Backyard Composting: Getting Started
Compost is an organic material that, when added to soil, can help your plants grow. Making compost can keep food scraps and yard waste out of your garbage and put them back into the earth where they came from. This cycle of reusing waste products to create and grow new sources of food is the next evolution in reduction, recycling and reusing products instead of sending them to the landfill.
Composting is simple and only requires a balance of nitrogen and carbon products to begin, generally grouped into “Browns” and “Greens.” Below is a chart of the items that can and can not be composted and where they fall. In general you should use 2 to 3 times as many browns as greens and always cover the greens with a generous layer of browns to prevent odors and avoid attracting pests.
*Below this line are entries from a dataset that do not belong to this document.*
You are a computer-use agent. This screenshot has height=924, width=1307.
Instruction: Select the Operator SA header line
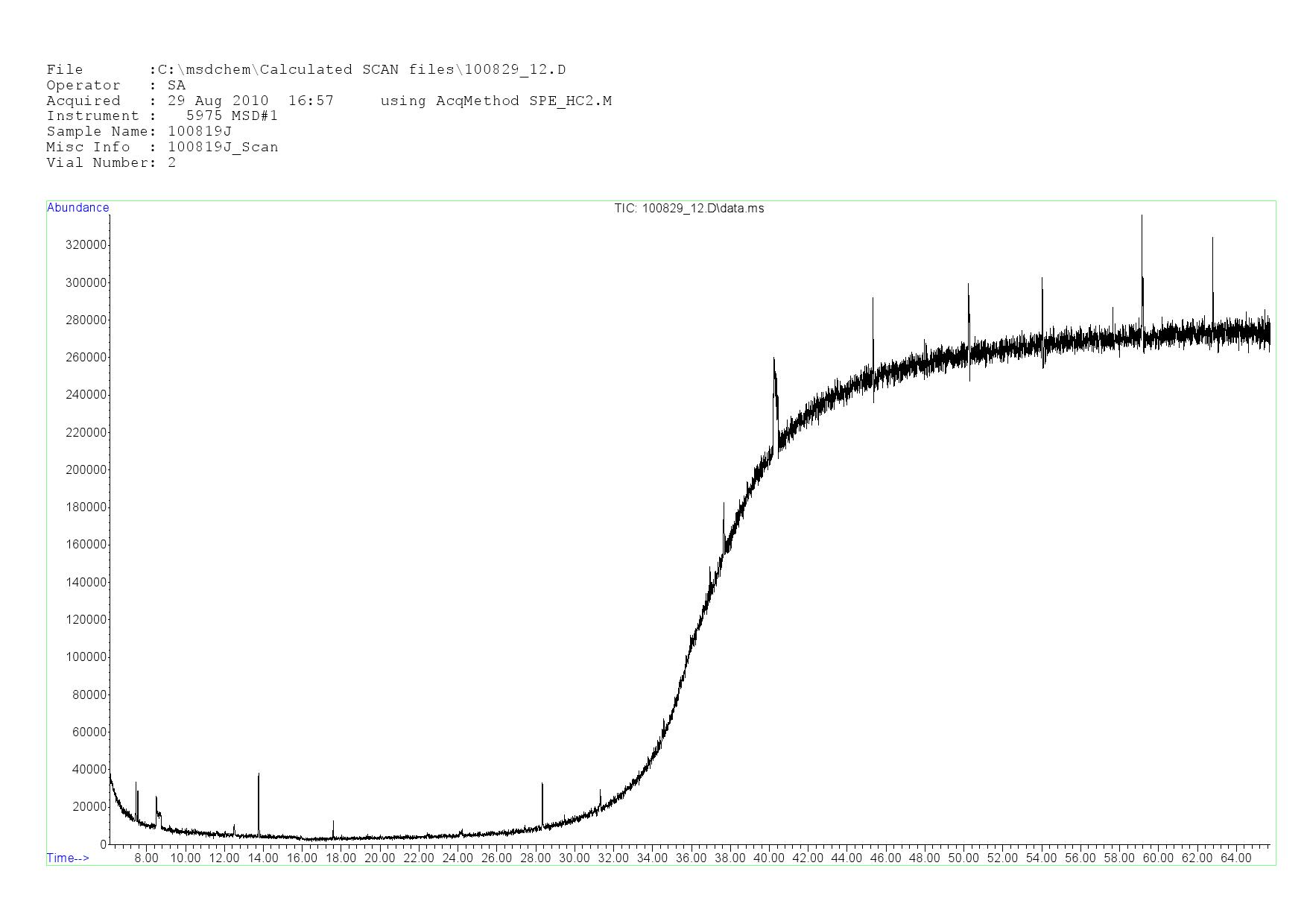[115, 86]
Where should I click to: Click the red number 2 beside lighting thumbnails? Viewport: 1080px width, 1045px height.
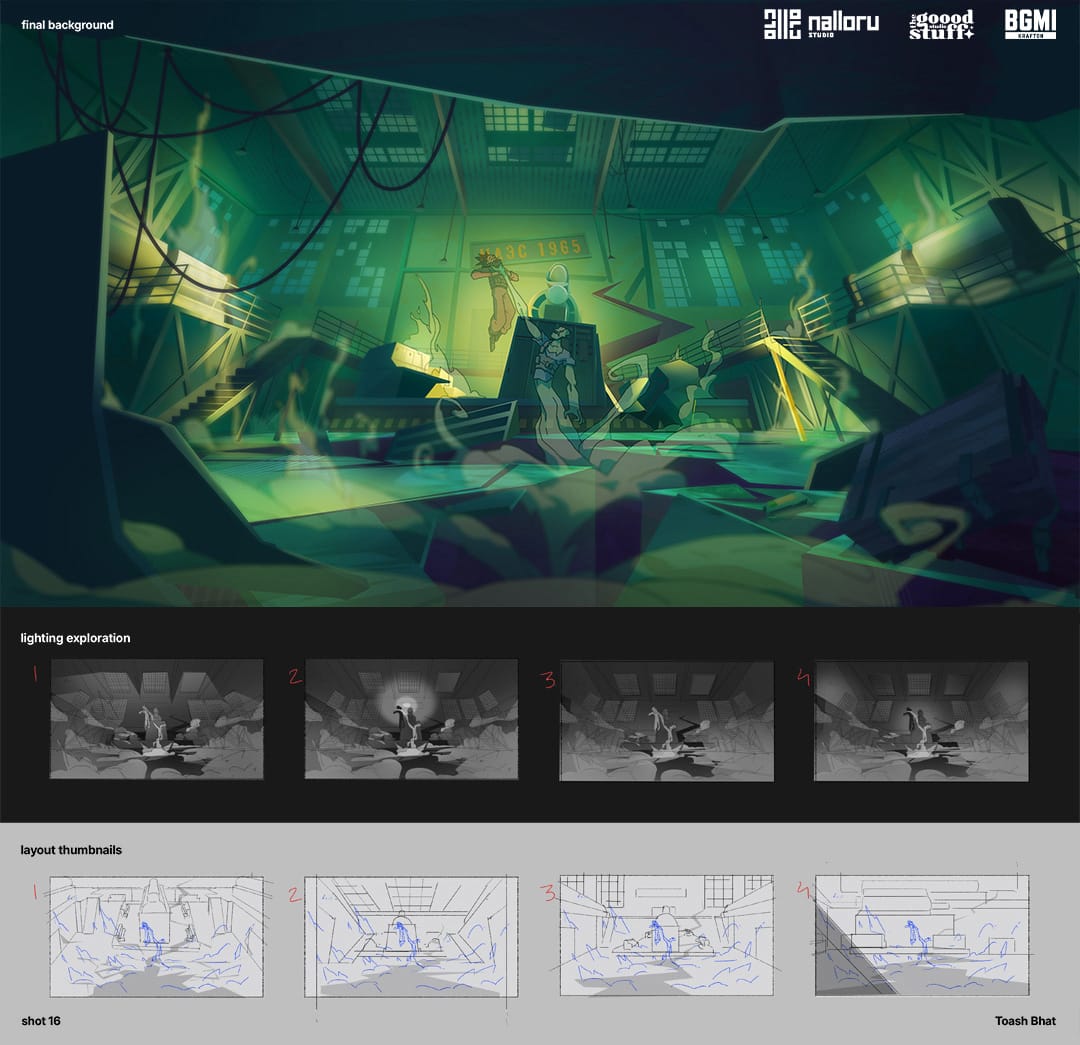coord(294,677)
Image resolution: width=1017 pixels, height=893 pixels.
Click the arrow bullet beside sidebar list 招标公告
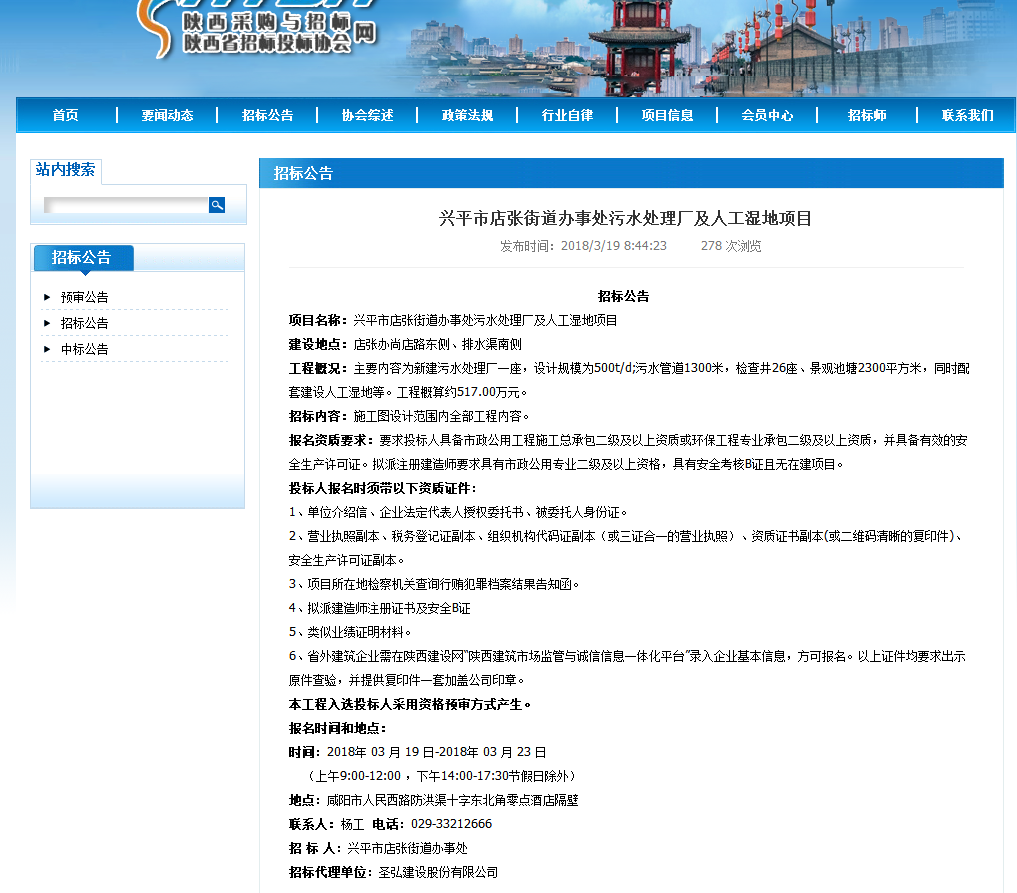[x=47, y=323]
5 Steps to Starting Your Backyard Compost
Step 1 – Start With a Generous Layer of Browns
Begin your compost by placing a generous layer of browns at the bottom of your composter or large trash can.
Step 2 – Layering is Key
Layer your greens and browns, alternating colors and always covering your greens with generous browns.
Step 3 – Accelerate With Soil
Adding soil at any stage during the layering process introduces soil organisms into your pile and acts as an accelerator as well as helps to discourage pests and unpleasant odors.
Step 4 – Just Add Water
In Las Vegas especially our dry heat doesn’t provide enough moisture to help assist the composting process. This is why so many people opt for indoor composting units or tightly cover and seal their composts to keep the process moving. Adding water may be the single most important part of the process in Southern Nevada. Ideally your compost pile should have a moisture content of approximately 50%. This can be easily checked by grabbing a handful of your compost and squeezing it tightly. No more than a few drops of water should squeeze out and your hand should be left feeling moist. Adjust accordingly.
Step 5 – Enjoy Fresh Soil
After enough time, between a few weeks and few years, you will have fresh soil to place on plants, spread in the yard, or start a garden, even in Las Vegas.
Greens & Browns Breakdown
Greens – Vegetable and fruit scraps (fresh, cooked, or canned), coffee grounds and filters, tea leaves and bags, garden waste, fresh weeds without seeds, fresh grass clippings.
Browns – Dry leaves, straw, dry hay, sawdust, woodchips from untreated wood, twigs, dried grass clippings, dried weeds without seeds, shredded paper napkins, tissue paper, shredded newspapers
Others – Eggshells, wood ash, plain rice, plain pasta, bread, hair, wool, cotton
Do NOT Compost – Meat, fish, eggs, dairy products, oily foods, bones, pet waste, weeds with seeds, plants infected with disease, plastic or petroleum products, metals, synthetic materials.